Expect to spend at least $1200-$1300 per fixture for this kind of performance and flexibility. I think Elation makes something like this also. 
If your situation warrants, a quality LED PAR like the ETC ColorSource PAR might give you that level of quality for half the cost. Not sure how the brightness compares; the first two are 100 watt LEDs and Altman has just come out with a 150 watt version.
Allow for all the DMX infrastructure, probably a splitter, and a lot of electrician-type labor depending on what has to be done. And non-dim modules to replace the existing dimmer modules and possibly new remote houselight panels and ........ and.......!


----------



## sk8rsdad (Oct 7, 2015)

In our venue we opted to keep the existing incandescent system and install a parallel on/off worklight LED system using Osram Kreios FL fixtures. It's a lot less expensive to purchase and install and gets us most of the energy and maintenance savings since we only use the incandescent system for performances, and then only for 30 minutes before show, intermissions, and while the audience is leaving.


----------



## SteveB (Oct 7, 2015)

Sk8rsdad,

Ummm.... You just did a slap across the side of mine head. We've been toying with the idea of converting house lights to LED for a year now. Your point about WHEN and for how long the incandescents get used is a very, very good point.

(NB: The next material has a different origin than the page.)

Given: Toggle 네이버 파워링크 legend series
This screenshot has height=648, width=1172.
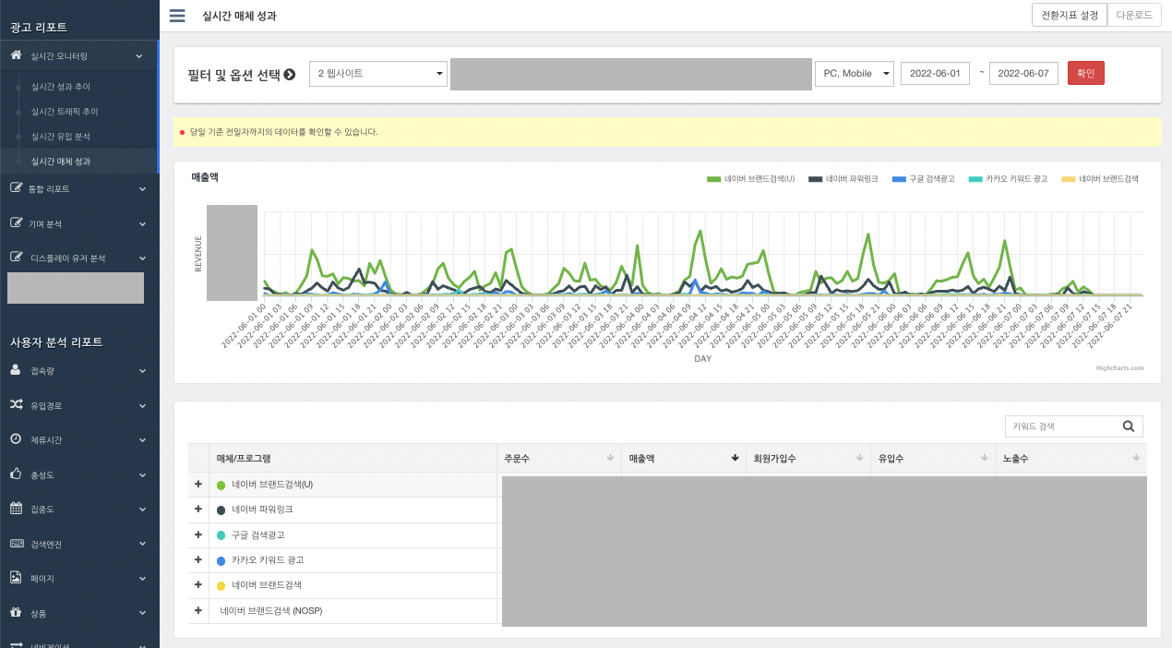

Going to take another look at this, thanks..


----------



## BillConnerFASTC (Oct 7, 2015)

So many variables. Starting at the top of the line, the GDS house lights - no made by ETC - are fantastic for dimming, color, and glare; wireless data; and solve emergency lighting very neatly. Probably installed in the $2000-2500 per unit (I think the chalice price above is the fixture only so on that basis, list is $1700, net around $1500 I'd guess.) In quantities of 300, basic seats probably $225 -250 each (plastic pan and outer back) up to $350-400 (better fabric and wood back) up to $800-1000 (custom). That is turn key installed. Floor coverings - paint? Carpet? Vinyl? I'm a fan of marmoleum - very durable sheet product - covers a lot of flaws. So maybe $3 sq ft up to $50?

You need professional planning help.


----------



## StephIsabel (Oct 8, 2015)

Thank you everyone!


----------



## RickR (Oct 8, 2015)

I find architectural fixtures are more cost effective that theatrical brands. There are many out there these days in cylinder form. I've used Prescolite Megalum and Gotham Incito with DMX drivers that have great dimming. 8,000-15,000 lumens is equivalent to 500-1,000W incandescent.

Seats and flooring can be pretty straight forward, but do you need to fit some more people in? Did you know that if you go to DMX house lights you might free up dimmers for stage lighting? This project can change much of how the PAC functions and should be carefully considered. As Bill said, get some help! 10% for consulting can save far more in the long run.


----------